La TVA d'un cadeau d'affaires n'est récupérable que si le présent vaut moins de 50 € HTVA par bénéficiaire et par année civile, conformément au Code de la TVA. Dans ce cas, vous enregistrez la taxe au débit du compte 411 TVA à récupérer, la charge étant comptabilisée hors taxe en classe 61, le tout au crédit du compte 440 fournisseurs. Si le cadeau dépasse ce seuil, ou s'il s'agit d'un second présent à la même personne dans l'année, la TVA n'est plus déductible : elle s'incorpore au coût et la charge est enregistrée en TVAC, sans débit du compte 411. Certaines catégories sont exclues quel que soit le montant : le tabac et les spiritueux n'ouvrent jamais droit à récupération. Les vins et les champagnes, eux, suivent le régime normal et restent récupérables sous la barre des 50 € HTVA.
Un cadeau offert à un salarié ne se comptabilise pas comme un cadeau d'affaires. Il ne relève pas de la classe 61 mais de la classe 62 (charges de personnel), en compte d'avantages sociaux ou d'autres frais de personnel, dont le numéro précis se paramètre avec votre fiduciaire. Le régime fiscal et social diffère également : selon l'ONSS, le cadeau au personnel est exonéré de cotisations sociales tant qu'il ne dépasse pas 40 € par travailleur et par an, majoré de 40 € par enfant à charge, notamment à l'occasion de la Saint-Nicolas, de Noël ou du Nouvel An. Au-delà de ce seuil, le cadeau entre dans la rémunération brute et devient soumis aux cotisations. Tenir deux lignes comptables distinctes, l'une pour les cadeaux d'affaires externes, l'autre pour les cadeaux au personnel, reste la meilleure façon d'éviter toute confusion lors de la clôture.

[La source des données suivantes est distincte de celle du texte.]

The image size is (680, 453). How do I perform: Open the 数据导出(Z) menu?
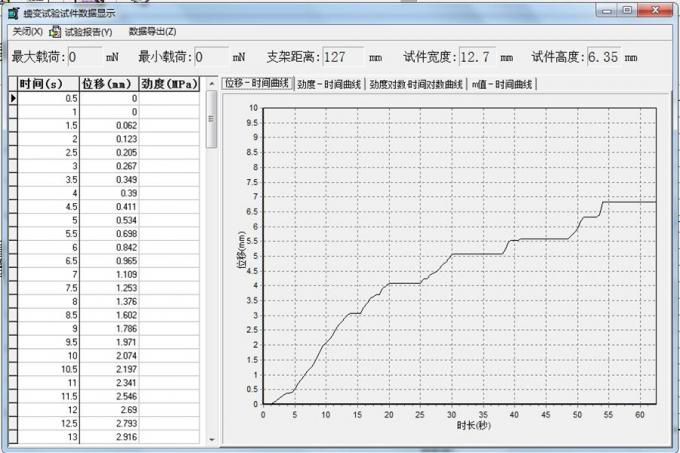pos(152,32)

Pour justifier la déductibilité d'un cadeau d'affaires, conservez trois pièces essentielles : une facture nominative établie au nom de l'entreprise (et non d'un particulier), l'identité du ou des bénéficiaires du cadeau, et le motif commercial de la remise. Ces éléments démontrent que la dépense répond bien à l'intérêt de l'entreprise. L'outil le plus utile reste le registre des bénéficiaires, un tableau de suivi qui permet de piloter les deux seuils déterminants : la barre des 50 € HTVA par bénéficiaire et par an, qui conditionne la récupération de la TVA, et celle des 250 € HTVA par an, qui déclenche l'établissement de la fiche 281.50 depuis l'arrêté royal du 6 mai 2022. En Belgique, ces pièces se conservent sept ans à compter de la date du document, et ce sont les premières réclamées en cas de contrôle fiscal ou TVA, d'où l'intérêt de structurer le dossier dès la première commande avec l'aide de votre fiduciaire.